### Texte du document:
########

Nous nous félicitons de la décision de la ministre Plibersek de s’opposer au projet de cette mine de charbon. Il s'agissait là d'une proposition scandaleuse qui aurait morcelé les terres agricoles et le bush, drainé les eaux souterraines locales et déversé l’eau toxique de la mine dans le récif.
…La réalité des changements climatiques est telle qu’aucun gouvernement au monde ne peut justifier l’adoption de nouveaux projets d’exploitation de charbon et de gaz si nous voulons éviter les effets les plus désastreux d’un réchauffement climatique d’origine anthropique.
Beaucoup d’Australiens souhaiteraient que des mesures ministérielles soient prises afin de stopper d'autres projets d’énergies fossiles. Cependant, la professeure agrégée Justine Bell-James, une universitaire spécialisée en droit de l’environnement et des changements climatiques, est plutôt pessimiste quant à l’utilisation future de ces pouvoirs fédéraux, et ce en particulier dans les cas liés aux changements climatiques.
…persuading the federal minister […] will not be easy. That’s because the law contains no explicit requirement for the minister to consider the climate change impacts of a proposal.
… convaincre le ministre fédéral […] ne sera pas facile. En effet, la loi n’exige pas explicitement que le ministre prenne en compte les impacts d’une proposition sur les changements climatiques.
Elle soutient que modifier la loi en tenant compte des enjeux climatiques n’aiderait probablement pas non plus :
Such arguments are difficult to run. That’s partly because they string together a number of causal links. In other words, they rest on the assumption that one action is definitively responsible for another, and so on down the chain.
De tels arguments sont difficiles à faire valoir, en partie parce qu'ils établissent un certain nombre de liens de causalité. En d'autres termes, ils reposent sur l'hypothèse qu'une action est définitivement responsable d'une autre, et ainsi de suite.

########

### Matériel fourni:
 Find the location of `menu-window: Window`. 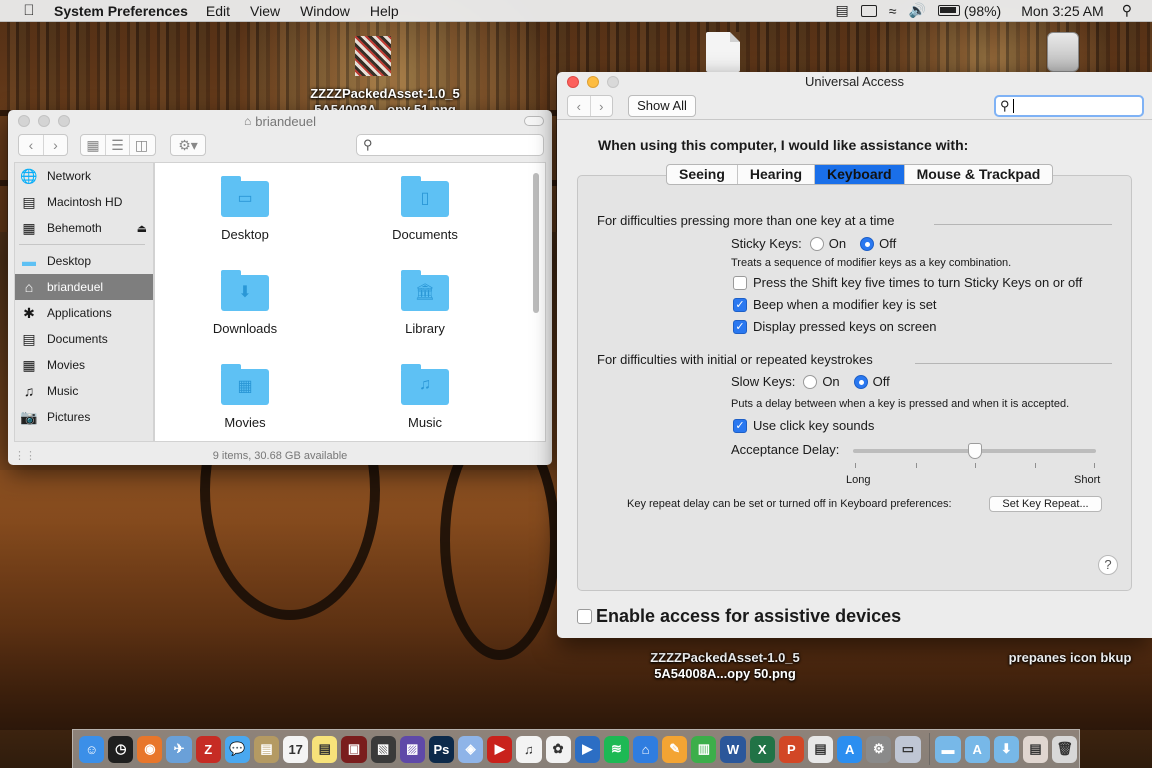

menu-window: Window is located at coordinates (325, 11).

########

### Tâche 1:
Répondez, s'il vous plaît, à ces questions sur le texte sur la mine de charbon :
(a) Où l'eau toxique de la mine aurait-elle été déversée ?
(b) Dans quels domaines Justine Bell-James est-elle spécialisée ?
(c) Qu'est-ce que la loi n'exige pas explicitement du ministre ?
### Tâche 2:
Poursuivez le texte sur la mine de charbon après sa dernière phrase.
Le matériel fourni n'a aucun rapport avec le texte sur la mine de charbon.

### Résultat obtenu 1:
(a) Dans le récif.
(b) Le droit de l'environnement et des changements climatiques.
(c) Qu'il prenne en compte les impacts d'une proposition sur les changements climatiques.

### Résultat obtenu 2:
La décision du ministre a créé des tensions. À l’origine du projet, le milliardaire Clive Palmer tient un rôle controversé et de premier plan au sein de la scène politique australienne. Il dirige le parti de droite australien (United Australia Party (UAP)) auquel l’une de ses sociétés minières a fait don de 116 millions de dollars australiens (soit 81 millions de dollars US) avant les élections fédérales de 2022. Le parti compte un sénateur au parlement australien.
« Bin Chicken », un utilisateur de Mastodon, n’est visiblement pas un fan de Clive Palmer :
La ministre de l’Environnement Tanya Plibersek dit non au projet de mine de Clive Palmer dans l’État de Queensland.
C’est la première fois dans l’histoire de l’Australie que le projet d’une mine de charbon est bloqué en vertu des lois environnementales du pays. Nous avons enfin un ministre avec suffisamment de courage pour protéger l’environnement de Clive Palmer et du vieux cartel de charbon polluant.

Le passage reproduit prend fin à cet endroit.